__Your instructions__:
Below are records that must be duplicated exactly.

__Data for the task__:
▼

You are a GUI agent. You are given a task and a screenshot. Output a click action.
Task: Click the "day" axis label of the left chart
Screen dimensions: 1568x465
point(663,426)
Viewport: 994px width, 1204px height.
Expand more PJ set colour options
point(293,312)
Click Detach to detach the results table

▲

__Output of the task__:
You are a GUI agent. You are given a task and a screenshot. Output a click action.
Task: Click the "day" axis label of the left chart
Screen dimensions: 1568x465
point(663,426)
Viewport: 994px width, 1204px height.
Expand more PJ set colour options
point(293,312)
Click Detach to detach the results table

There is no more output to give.